Here is my initial implementation of the IPhotoRepository, which loops through a particular directory.


public class PhotoRepository : IPhotoRepository
{
private readonly IDirectorySearcher _directorysearcher;
public PhotoRepository(IDirectorySearcher directorySearcher)
{
_directorysearcher = directorySearcher;
}

public IList<Photo> GetHomePhotos()
{
return GetPhotosBy("home");
}

public IList<Photo> GetPhotosBy(string portfolio)
{
portfolio = portfolio.Replace(
" ", "");
var photos = new List<Photo>();
foreach (var f in _directorysearcher.FindFilesStartingWith(portfolio))
if (!f.Name.Contains("_t"))
photos.Add(
new Photo() { Name = f.Name });

return photos;
}
}

Basically the way we planned on it working was through a naming convention and the wife would’ve had to create the thumbnails as well…now we just use flickr’s.

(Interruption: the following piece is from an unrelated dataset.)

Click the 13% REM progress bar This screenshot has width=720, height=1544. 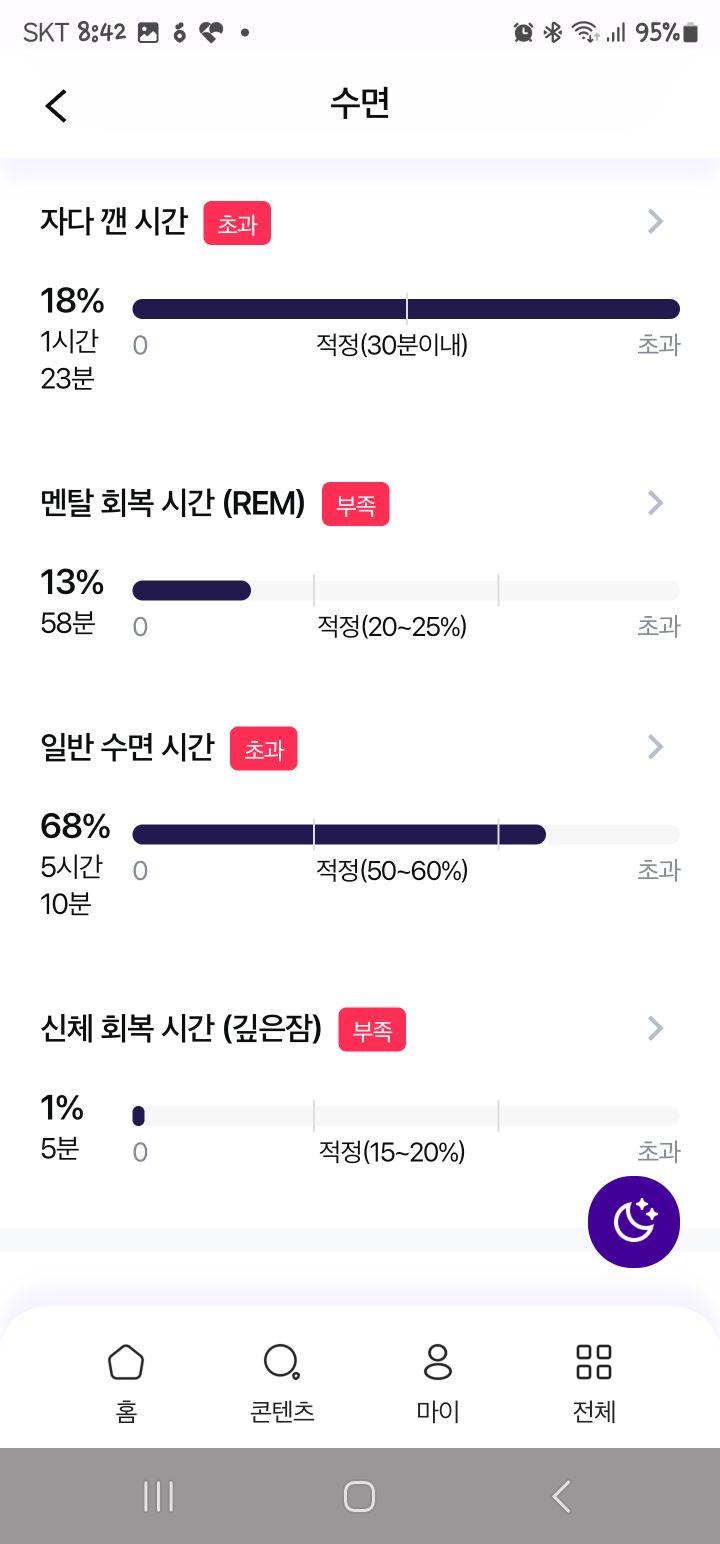(406, 590)
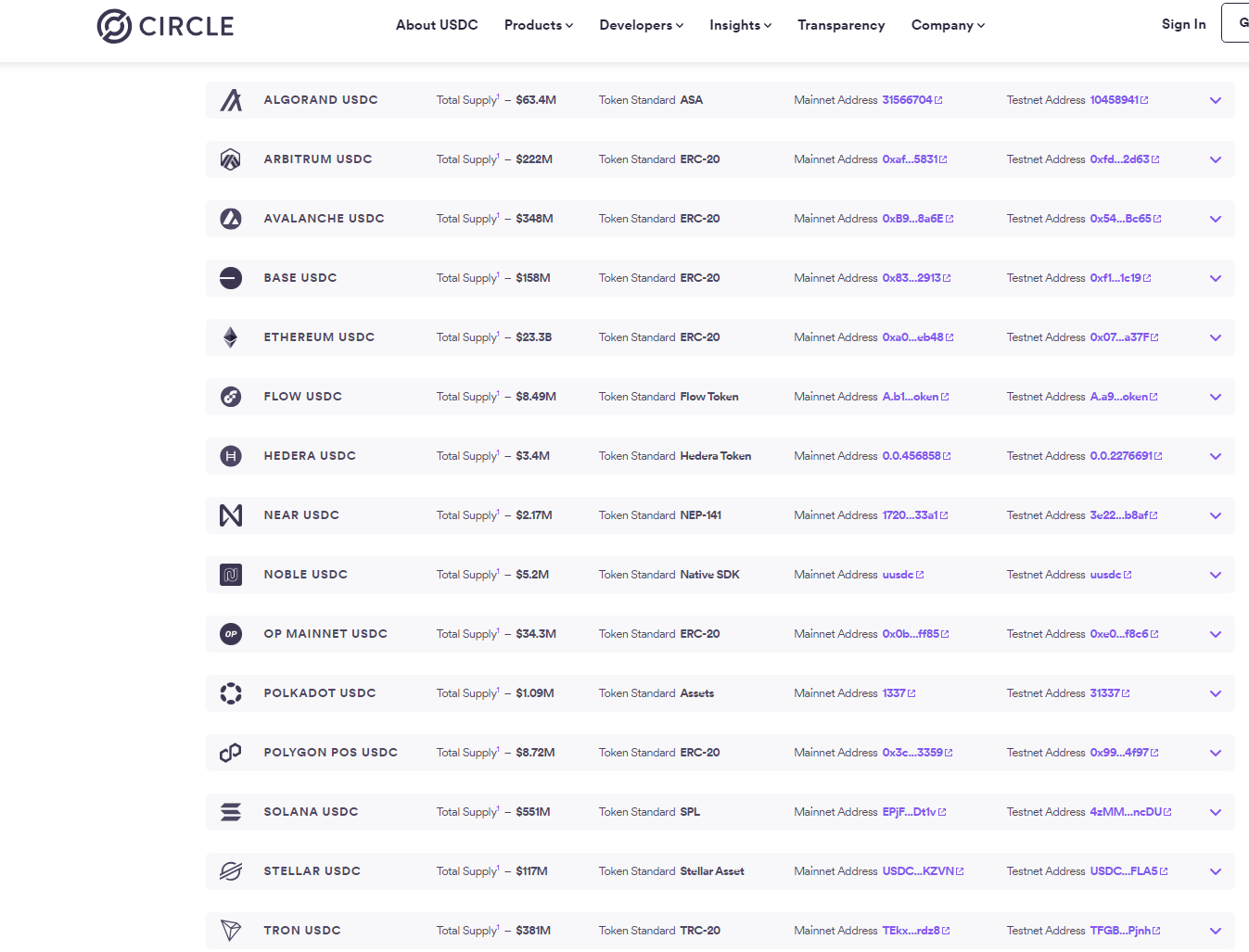Click the Circle logo in header
Screen dimensions: 1249x952
click(x=165, y=26)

My new implementation takes advantage of flickr.net, so the calls to flickr’s APIs are really simplified. Here is the new implementation:


    public class FlickrPhotoRepository : IPhotoRepository
{
public IList<Core.Domain.Model.Photo> GetHomePhotos()
{
return GetPhotosBy("home");
}

public IList<Core.Domain.Model.Photo> GetPhotosBy(string portfolio)
{
var flickr = new Flickr("yourapikey");
var ps = flickr.PhotosSearch("yourflickruserid", portfolio, PhotoSearchExtras.OriginalFormat);
return Mapper.Map(ps.PhotoCollection, new List<Core.Domain.Model.Photo>());
}
}

There are a couple of things that are interesting about the above code. One is the PhotoSearchExtras.OriginalFormat, which returns a null for the original picture unless you upgrade to flickr pro. It took me about an hour to realize that that was the problem because it doesn’t really tell you to make sure you upgrade to pro in the error message. You just have to go read and research to figure it out.


The other interesting thing about the code above is the Mapper.Map, which is an automapper function. Here is my create map code, which resides in my automapper profile class. For more information about automapper, you can visit the automapper site or read my post on it.


            Mapper.CreateMap<FlickrNet.Photo, Photo>()
.ForMember(dest => dest.ImageUrl, opt => opt.MapFrom(src => src.OriginalUrl))
.ForMember(dest => dest.ThumbnailUrl, opt => opt.MapFrom(src => src.SquareThumbnailUrl))
.ForMember(dest => dest.Name, opt => opt.MapFrom(src => src.Title));

This is the beauty of interfaces because here is my PortfolioController:


    public class PortfolioController : SmartController
{
private readonly IPhotoRepository _photorepository;
public PortfolioController(IPhotoRepository photoRepository)
{
_photorepository = photoRepository;
}

public ActionResult Index(string name)
{
var pv = new PortfolioView {Name = name, Photos = _photorepository.GetPhotosBy(name)};
return View(pv);
}
}

See it has no idea that I completely changed the implementation of the photo repository. Another cool thing to mention I think is that the wife can add how many ever different portfolios that she wants. All she needs to do is create a tag and then go to /portfolio/newtagname and her site will load that particular photo list with that tag. So if you want to go to her weddings gallery, you’d go to /portfolio/weddings, if she had a preview for a client, she could do /portfolio/lastnameofclient and just not link that on her site. Anyhow, I thought it was cool. I don’t remember where I heard this, but some developer at some point told me it’s important to create hackable URLs so your end-users can guess at the URL.


So the only code I had to change to swap out the repository was this line:


            ForRequestedType<IPhotoRepository>().TheDefault.IsThis(new FlickrPhotoRepository());

That’s it! As always, please comment if you see anywhere that I could improve or you just have a comment. Thanks for reading!